A model agency has just taken an apartment in our building for foreign models to use whilst here on assignment. They make the most of the sun and sun bathe poolside in tiny sequined bikinis below our third floor balcony. Both my husband and son are delighted with the new, improved view which was pleasant enough before with its manicured lawns, hot pink bougainvillea and swaying palms. I only have to walk to the window at the other side of the room to look out onto a slum made of corrugated iron and dirty black plastic. There are no models here, just a few kids scratching in the dirt and a rat on a roof, bold as brass.
We do have something in common though, the models, the slum dwellers, the rat and I – we are all forced to listen nightly to the god-awful music that pumps out of the function hall next door. If I never hear ‘Anjaana, Anjani’ again, it’ll be too soon. This abomination is usually followed by ‘Mr.  Lonely’ (“I have heard this song lakhs of crores of times” complained my neighbor)  Both tunes are played seemingly alternatively throughout the evening, punctuated, only briefly,  by a horrible recorded version of ‘Happy Birthday’ where instead of saying the name, it just says happy birthday throughout, making it anonymous and cold. And on the flip side (are you getting my theme here?) I am often struck by the enchanting call of the Iman as his call to prayer floats across the air and makes me feel all is well with the world. Actually, a new Iman has recently taken over and sadly, he is not so blessed in the voice department. He is more of a ranter than a songbird and I wish the other fella would come back. As I write I can hear at least two power drills and a banging hammer and now, a new, odd sound, a plinking, like someone is dropping a glass marble on the floor above me and it is rolling across the stone floor. Also, I can hear little children playing in the playground below, which I like.
I am fed up with rice and dal (you see where I’m going with this) Sometimes I just want a scotch egg or a Tesco’s Finest pork and leek sausage. Don’t talk to me about chicken sausages. They have no right to call themselves sausages. “Bland, bland, bland” I want to scream. But then take me to a five star buffet in Mumbai and I’ll delight in each and every flavour until the cows come home.  I have never known a fig to taste so much like a fig or a cauliflower to taste so much like a cauliflower until I came to India.
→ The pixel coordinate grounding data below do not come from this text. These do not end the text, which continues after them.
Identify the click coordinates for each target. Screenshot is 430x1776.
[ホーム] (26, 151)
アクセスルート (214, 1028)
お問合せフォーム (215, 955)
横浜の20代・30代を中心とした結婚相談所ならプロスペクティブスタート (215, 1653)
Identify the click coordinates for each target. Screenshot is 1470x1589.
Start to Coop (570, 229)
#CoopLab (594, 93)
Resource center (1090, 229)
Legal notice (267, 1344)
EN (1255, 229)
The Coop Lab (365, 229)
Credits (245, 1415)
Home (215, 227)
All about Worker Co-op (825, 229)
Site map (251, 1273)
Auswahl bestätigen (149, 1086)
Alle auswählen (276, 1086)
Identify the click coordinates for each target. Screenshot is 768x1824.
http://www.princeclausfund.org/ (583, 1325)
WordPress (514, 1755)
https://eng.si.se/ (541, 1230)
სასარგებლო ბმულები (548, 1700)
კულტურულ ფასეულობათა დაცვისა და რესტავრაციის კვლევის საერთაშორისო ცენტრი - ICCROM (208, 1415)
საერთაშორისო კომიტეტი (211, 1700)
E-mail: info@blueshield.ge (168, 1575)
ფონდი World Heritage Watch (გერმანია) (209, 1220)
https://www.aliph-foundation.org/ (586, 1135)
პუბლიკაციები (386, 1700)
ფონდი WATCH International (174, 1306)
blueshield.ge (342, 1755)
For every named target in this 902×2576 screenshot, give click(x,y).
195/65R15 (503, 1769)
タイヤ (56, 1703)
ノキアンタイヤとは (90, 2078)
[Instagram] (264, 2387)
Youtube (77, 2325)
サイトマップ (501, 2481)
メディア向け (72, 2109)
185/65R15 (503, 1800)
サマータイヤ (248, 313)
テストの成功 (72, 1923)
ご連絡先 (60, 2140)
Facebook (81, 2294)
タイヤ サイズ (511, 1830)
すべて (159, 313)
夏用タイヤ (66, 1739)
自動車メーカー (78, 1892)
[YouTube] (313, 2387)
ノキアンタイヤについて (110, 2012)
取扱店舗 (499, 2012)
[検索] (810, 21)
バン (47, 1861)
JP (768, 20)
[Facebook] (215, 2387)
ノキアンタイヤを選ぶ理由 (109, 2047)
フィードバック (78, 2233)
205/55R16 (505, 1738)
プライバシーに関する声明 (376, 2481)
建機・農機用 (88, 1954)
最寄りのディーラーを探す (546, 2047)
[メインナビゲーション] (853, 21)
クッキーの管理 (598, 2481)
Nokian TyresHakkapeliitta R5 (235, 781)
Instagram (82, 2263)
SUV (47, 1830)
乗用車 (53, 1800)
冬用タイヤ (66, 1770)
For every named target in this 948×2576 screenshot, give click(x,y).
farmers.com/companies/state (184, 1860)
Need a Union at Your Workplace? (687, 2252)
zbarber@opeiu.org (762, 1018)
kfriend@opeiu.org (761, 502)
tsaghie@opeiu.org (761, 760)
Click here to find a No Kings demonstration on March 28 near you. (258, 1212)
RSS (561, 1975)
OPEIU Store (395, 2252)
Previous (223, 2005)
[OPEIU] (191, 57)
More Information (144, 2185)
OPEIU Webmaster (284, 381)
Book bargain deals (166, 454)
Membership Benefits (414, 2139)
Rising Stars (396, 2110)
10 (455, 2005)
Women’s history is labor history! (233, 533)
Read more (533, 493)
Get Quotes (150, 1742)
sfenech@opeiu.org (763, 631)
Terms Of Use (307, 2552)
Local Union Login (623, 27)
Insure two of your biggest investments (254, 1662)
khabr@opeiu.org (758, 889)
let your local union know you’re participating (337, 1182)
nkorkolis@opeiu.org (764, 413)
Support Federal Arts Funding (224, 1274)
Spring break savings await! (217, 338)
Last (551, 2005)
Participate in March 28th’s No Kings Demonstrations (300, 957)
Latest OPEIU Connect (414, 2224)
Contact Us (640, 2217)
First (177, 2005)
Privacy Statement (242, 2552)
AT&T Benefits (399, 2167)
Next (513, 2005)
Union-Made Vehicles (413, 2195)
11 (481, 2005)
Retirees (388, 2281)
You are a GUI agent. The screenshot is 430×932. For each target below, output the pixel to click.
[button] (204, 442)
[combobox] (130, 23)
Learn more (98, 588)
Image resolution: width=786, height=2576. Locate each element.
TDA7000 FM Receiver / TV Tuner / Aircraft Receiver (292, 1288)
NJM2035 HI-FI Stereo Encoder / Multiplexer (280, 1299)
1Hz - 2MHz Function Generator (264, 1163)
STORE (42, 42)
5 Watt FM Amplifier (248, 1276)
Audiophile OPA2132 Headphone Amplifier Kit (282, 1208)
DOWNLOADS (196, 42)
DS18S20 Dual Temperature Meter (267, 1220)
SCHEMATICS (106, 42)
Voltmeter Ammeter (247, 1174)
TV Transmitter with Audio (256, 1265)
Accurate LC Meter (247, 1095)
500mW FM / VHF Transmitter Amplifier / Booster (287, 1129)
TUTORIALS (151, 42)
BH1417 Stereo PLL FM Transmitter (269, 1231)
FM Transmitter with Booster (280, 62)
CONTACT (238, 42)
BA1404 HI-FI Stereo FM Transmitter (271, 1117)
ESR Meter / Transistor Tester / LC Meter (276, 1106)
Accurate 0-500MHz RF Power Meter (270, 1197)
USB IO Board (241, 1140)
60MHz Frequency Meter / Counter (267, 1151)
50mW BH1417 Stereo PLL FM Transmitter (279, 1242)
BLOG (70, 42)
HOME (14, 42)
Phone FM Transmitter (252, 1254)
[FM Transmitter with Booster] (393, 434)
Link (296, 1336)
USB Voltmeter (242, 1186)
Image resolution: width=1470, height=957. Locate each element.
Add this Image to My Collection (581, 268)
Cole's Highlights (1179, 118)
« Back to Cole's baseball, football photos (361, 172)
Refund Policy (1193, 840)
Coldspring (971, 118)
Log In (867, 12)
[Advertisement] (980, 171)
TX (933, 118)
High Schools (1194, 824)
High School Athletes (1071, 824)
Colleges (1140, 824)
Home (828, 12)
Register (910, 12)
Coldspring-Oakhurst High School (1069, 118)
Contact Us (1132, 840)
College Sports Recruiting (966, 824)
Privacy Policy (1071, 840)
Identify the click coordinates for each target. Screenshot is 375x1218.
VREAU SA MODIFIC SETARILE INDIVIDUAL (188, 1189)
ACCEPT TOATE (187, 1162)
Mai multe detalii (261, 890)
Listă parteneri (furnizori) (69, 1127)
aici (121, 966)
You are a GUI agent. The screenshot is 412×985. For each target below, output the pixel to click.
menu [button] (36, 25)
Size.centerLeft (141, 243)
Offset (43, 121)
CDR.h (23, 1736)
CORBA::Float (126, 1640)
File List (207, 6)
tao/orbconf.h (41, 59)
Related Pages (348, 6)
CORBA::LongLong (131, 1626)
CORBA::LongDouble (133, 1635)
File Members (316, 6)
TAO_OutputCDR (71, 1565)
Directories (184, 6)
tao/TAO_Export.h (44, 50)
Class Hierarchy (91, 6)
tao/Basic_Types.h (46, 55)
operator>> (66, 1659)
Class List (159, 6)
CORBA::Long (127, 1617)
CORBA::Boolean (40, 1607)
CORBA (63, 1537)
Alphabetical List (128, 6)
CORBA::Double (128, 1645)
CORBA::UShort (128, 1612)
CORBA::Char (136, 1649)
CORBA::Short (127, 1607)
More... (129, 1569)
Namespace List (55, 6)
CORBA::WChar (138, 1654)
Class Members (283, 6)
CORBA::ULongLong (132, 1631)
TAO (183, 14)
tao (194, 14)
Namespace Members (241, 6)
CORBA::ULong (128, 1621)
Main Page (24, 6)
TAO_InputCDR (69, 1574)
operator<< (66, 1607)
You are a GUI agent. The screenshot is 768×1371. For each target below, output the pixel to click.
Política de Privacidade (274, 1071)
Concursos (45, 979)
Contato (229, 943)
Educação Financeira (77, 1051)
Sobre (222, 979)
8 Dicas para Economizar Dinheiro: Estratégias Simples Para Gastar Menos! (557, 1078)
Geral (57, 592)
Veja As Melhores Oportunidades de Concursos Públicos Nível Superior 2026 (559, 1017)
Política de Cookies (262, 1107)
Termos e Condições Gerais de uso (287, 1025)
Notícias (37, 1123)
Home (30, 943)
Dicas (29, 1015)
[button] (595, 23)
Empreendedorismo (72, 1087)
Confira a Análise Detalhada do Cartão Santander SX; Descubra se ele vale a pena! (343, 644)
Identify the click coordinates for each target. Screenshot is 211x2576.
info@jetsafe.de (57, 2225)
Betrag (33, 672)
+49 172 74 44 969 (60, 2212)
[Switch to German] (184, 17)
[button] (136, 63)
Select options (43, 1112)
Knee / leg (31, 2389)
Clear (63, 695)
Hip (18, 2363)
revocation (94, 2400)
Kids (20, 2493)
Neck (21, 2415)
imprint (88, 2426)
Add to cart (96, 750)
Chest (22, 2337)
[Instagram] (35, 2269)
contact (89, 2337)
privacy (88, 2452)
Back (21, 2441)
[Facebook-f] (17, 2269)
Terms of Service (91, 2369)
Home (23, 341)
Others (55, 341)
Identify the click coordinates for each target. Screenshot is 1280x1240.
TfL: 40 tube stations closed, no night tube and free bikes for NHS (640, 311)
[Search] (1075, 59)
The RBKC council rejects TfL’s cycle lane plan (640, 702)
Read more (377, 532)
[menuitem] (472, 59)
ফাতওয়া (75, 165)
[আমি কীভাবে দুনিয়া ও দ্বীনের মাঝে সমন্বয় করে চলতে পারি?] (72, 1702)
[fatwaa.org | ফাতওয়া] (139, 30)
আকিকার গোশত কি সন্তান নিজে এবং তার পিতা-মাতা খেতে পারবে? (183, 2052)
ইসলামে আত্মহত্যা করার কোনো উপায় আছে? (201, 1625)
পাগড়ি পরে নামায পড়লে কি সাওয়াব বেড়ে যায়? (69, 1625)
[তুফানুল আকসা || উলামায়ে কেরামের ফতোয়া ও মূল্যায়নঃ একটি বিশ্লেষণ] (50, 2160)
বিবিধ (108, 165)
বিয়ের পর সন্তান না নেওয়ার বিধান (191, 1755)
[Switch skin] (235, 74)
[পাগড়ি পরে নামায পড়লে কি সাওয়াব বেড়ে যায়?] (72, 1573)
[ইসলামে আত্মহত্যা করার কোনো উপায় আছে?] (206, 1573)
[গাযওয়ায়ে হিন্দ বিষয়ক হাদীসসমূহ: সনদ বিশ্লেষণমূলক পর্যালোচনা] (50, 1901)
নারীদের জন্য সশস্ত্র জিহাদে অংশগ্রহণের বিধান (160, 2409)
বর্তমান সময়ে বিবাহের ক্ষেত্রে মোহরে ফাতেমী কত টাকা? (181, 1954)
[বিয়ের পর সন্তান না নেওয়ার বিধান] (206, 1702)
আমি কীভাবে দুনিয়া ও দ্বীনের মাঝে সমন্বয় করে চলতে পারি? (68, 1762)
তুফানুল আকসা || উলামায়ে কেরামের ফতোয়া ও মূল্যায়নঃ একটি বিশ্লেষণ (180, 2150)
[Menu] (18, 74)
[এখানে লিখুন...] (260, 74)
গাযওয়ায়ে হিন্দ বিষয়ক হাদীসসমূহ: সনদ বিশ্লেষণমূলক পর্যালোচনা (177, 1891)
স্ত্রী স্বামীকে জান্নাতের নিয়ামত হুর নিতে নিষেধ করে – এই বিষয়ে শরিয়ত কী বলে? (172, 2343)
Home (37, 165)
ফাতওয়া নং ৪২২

I can spend all day Sunday gorging myself into a trance until my taste buds explode and then go to Hypershitty (sic) the next morning and find myself gagging in the meat hall, vowing to turn veggie.
And finally, touch (there, I’ve spelt it out for you). I didn’t know what sanitizer was until I came here.
What I miss most about England, even more than scotch eggs, is my dog. Tickling and stroking him was something I did a lot and found enormously comforting.  On holiday in Goa last time, we fostered a beach dog. She came and sat by me every day and we fed her. I grew very fond, but the ticks hanging on for dear life all over her coat, put me off even stroking her. I considered going to find some rubber gloves and burning the ticks  off with a match, but what was the point? They would come back. She tried to get in the taxi with us when we left. It broke my heart.
Mother India, you have it all. I hate you and I love you at the same time. Much like my daughter’s feelings for me. After the temple tour we had lunch and did some shopping. Delving into the Zara bags on the way home she said: “Thanks mum, it’s been a great day. I do love you really.”